Publication year - 2007
Publication title -
the faseb journal
Language(s) - English
Resource type - Journals
SCImago Journal Rank - 1.709
H-Index - 277
eISSN - 1530-6860
pISSN - 0892-6638
DOI - 10.1096/fasebj.21.6.a1217-c
Subject(s) - gene isoform , connexin , immunolabeling , microbiology and biotechnology , cheek pouch , gap junction , biology , endothelium , anatomy , cell , hamster , chemistry , immunohistochemistry , biochemistry , intracellular , gene , endocrinology , immunology
Endothelial cells (EC) have been implicated in providing the pathway for conducted vasodilation.
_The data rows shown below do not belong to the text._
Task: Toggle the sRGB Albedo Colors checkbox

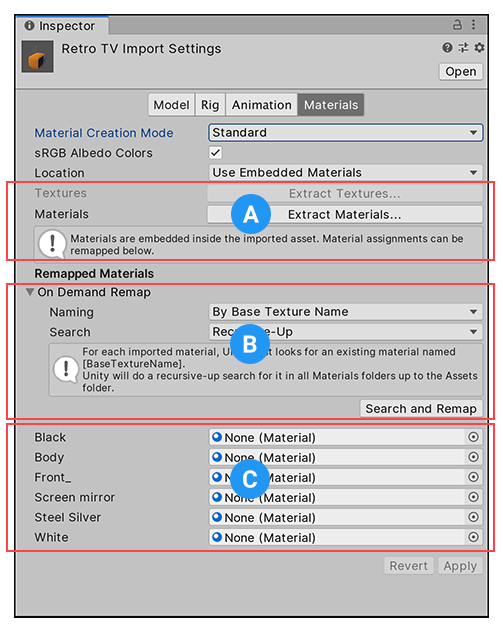Action: coord(216,153)
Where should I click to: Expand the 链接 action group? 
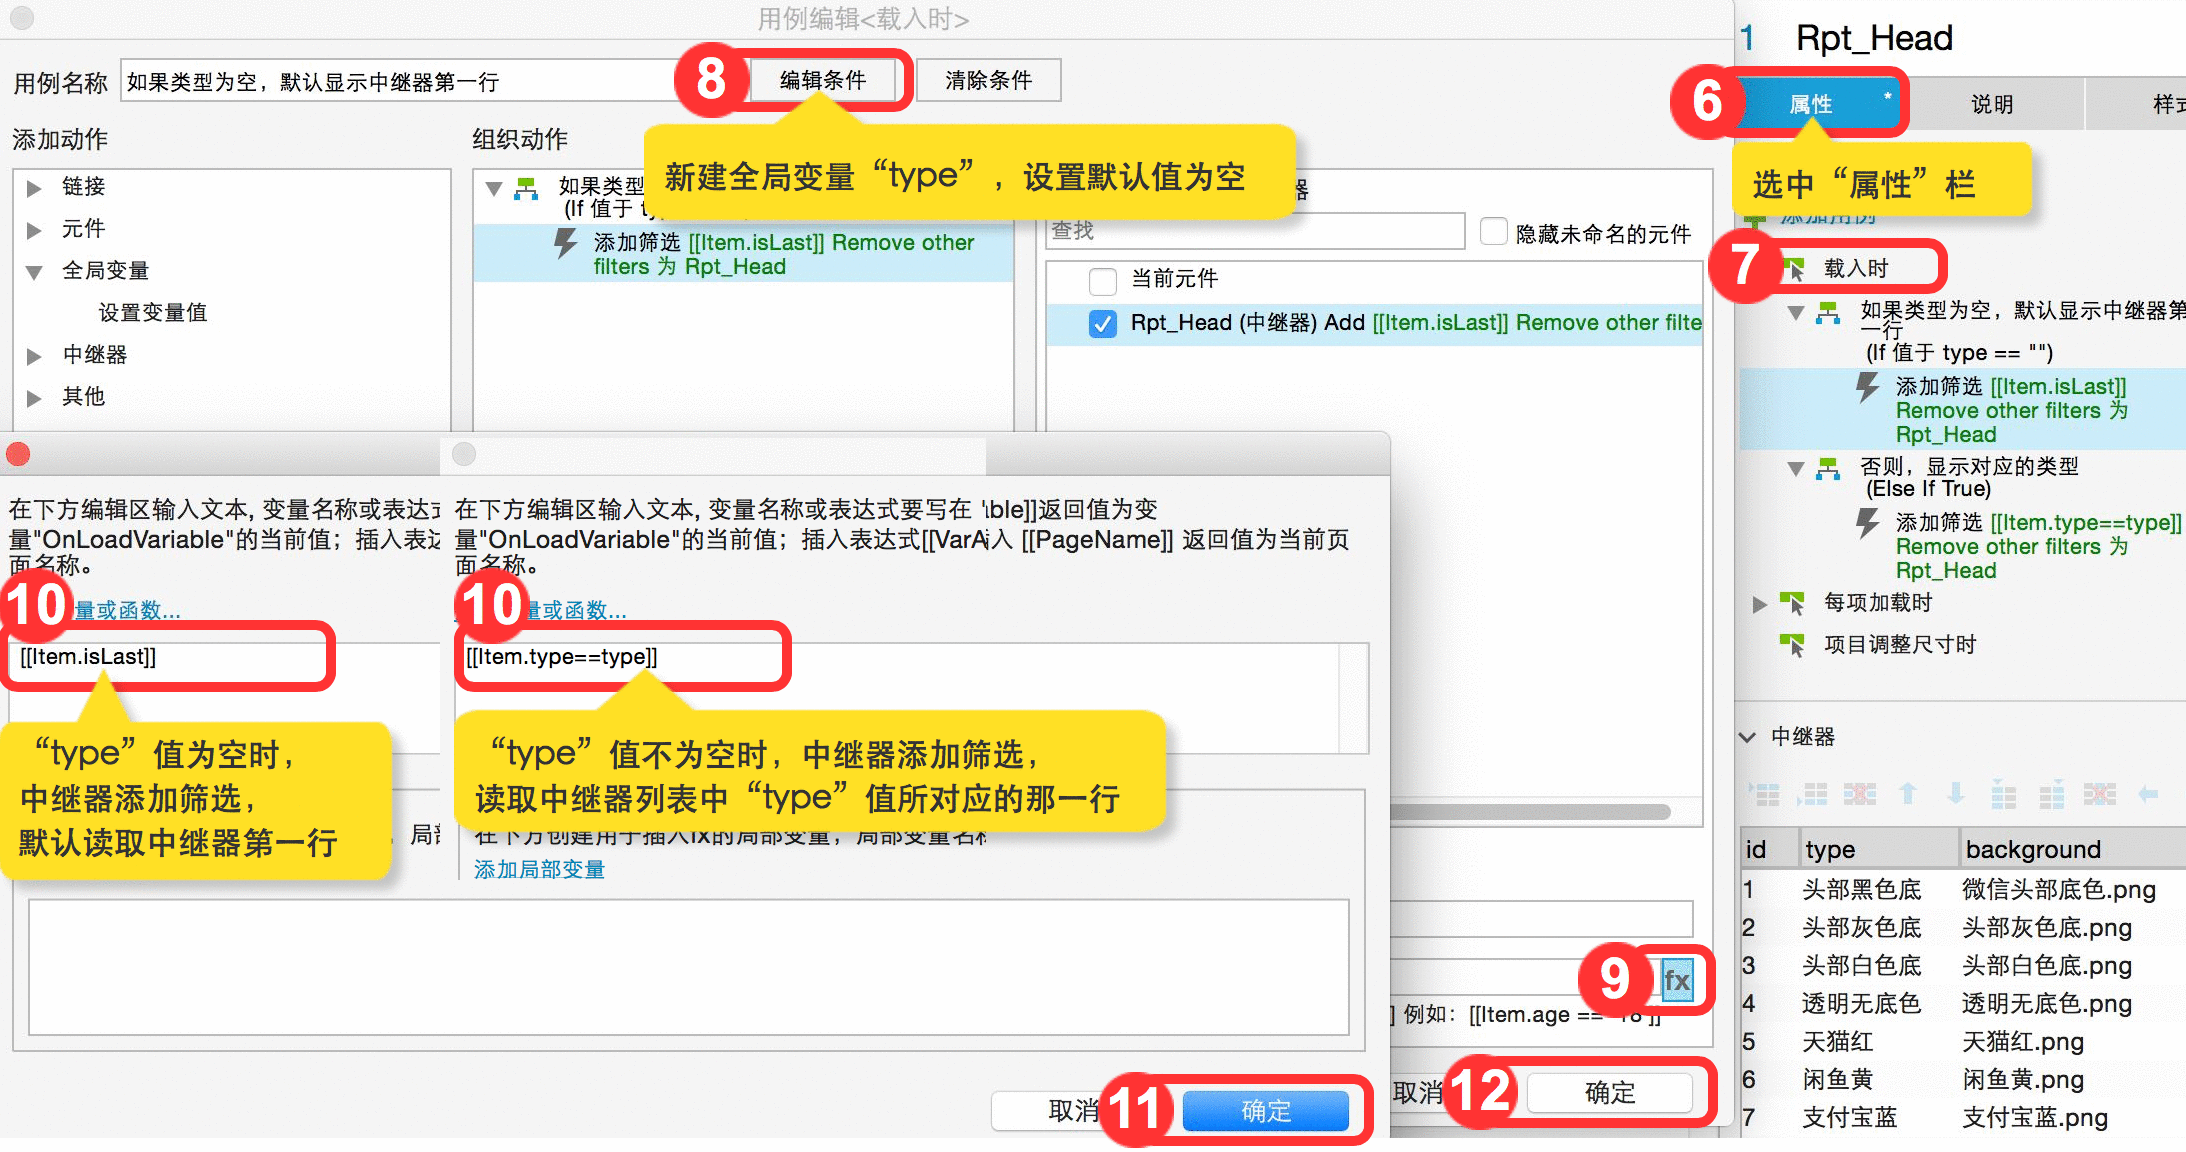point(34,188)
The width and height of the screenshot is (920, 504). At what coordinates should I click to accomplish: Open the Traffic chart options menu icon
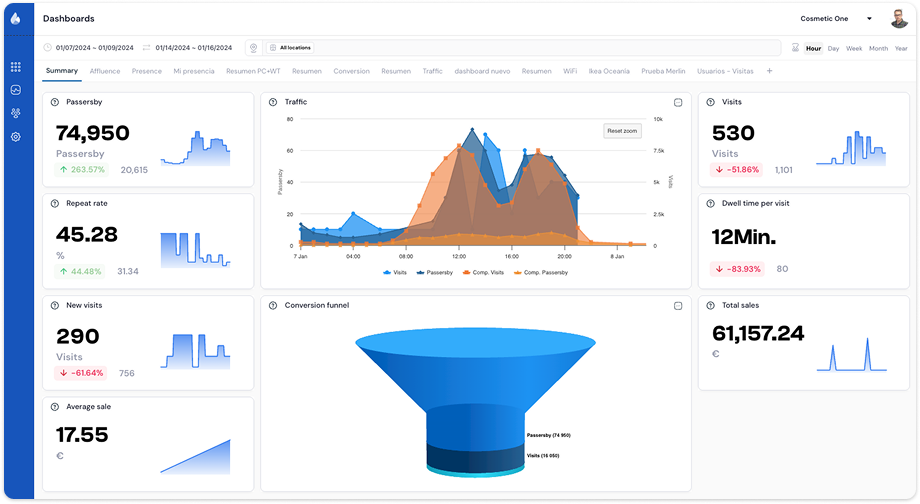(678, 102)
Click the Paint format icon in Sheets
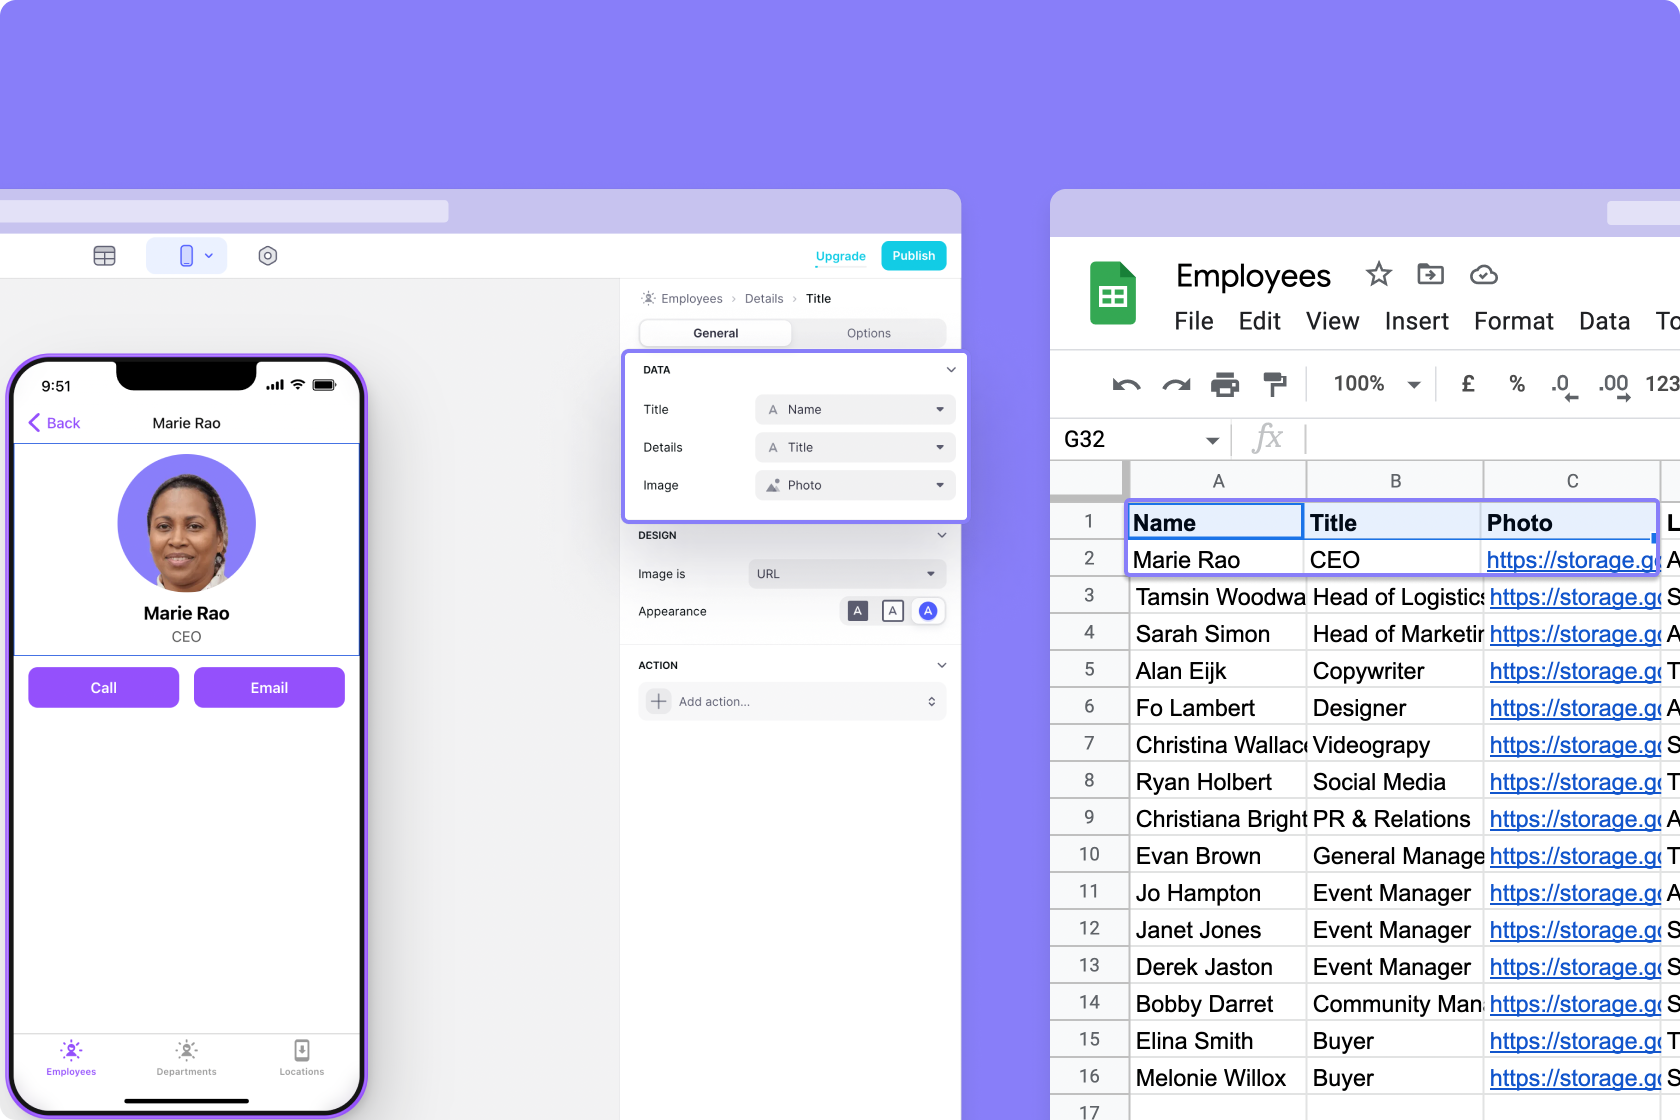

A complementary role for smooth muscle cells (SMC) remains controversial, in part due to lack of quantitative measurements of Cx expression in respective cell layers. Our goal here was to quantify the expression of Cx isoforms in EC and SMC from hamster cheek pouch arterioles (CPA) and retractor feed arteries (RFA). Microvessels were dissected, dissociated, and SMC (300–400 cells) or EC (6–10 tubes) were collected to generate cDNA. Following reverse transcription, qRT‐PCR was performed for Cx37, Cx40, Cx43, PECAM‐1 and smooth muscle α‐actin (SMAA). Transcript copy numbers were similar for each Cx isoform in EC from CPA and RFA (~0.5 Cx/PECAM‐1) and relatively higher (P<0.05) than those in SMC (<0.1 Cx/SMAA). In contrast, Cx43 transcript in SMC from small intestine approached levels in EC (~0.4 Cx43/SMAA). Punctate immunolabeling for Cx was robust at cell borders of EC tubes and intestinal SMC but undetectable in SMC of CPA or RFA. We conclude that EC are the principal site of Cx expression in CPA and RFA. Low Cx expression in SMC may reflect discrete homocellular and myoendothelial gap junctions. (Support: HL41026, HL56786, HL32469).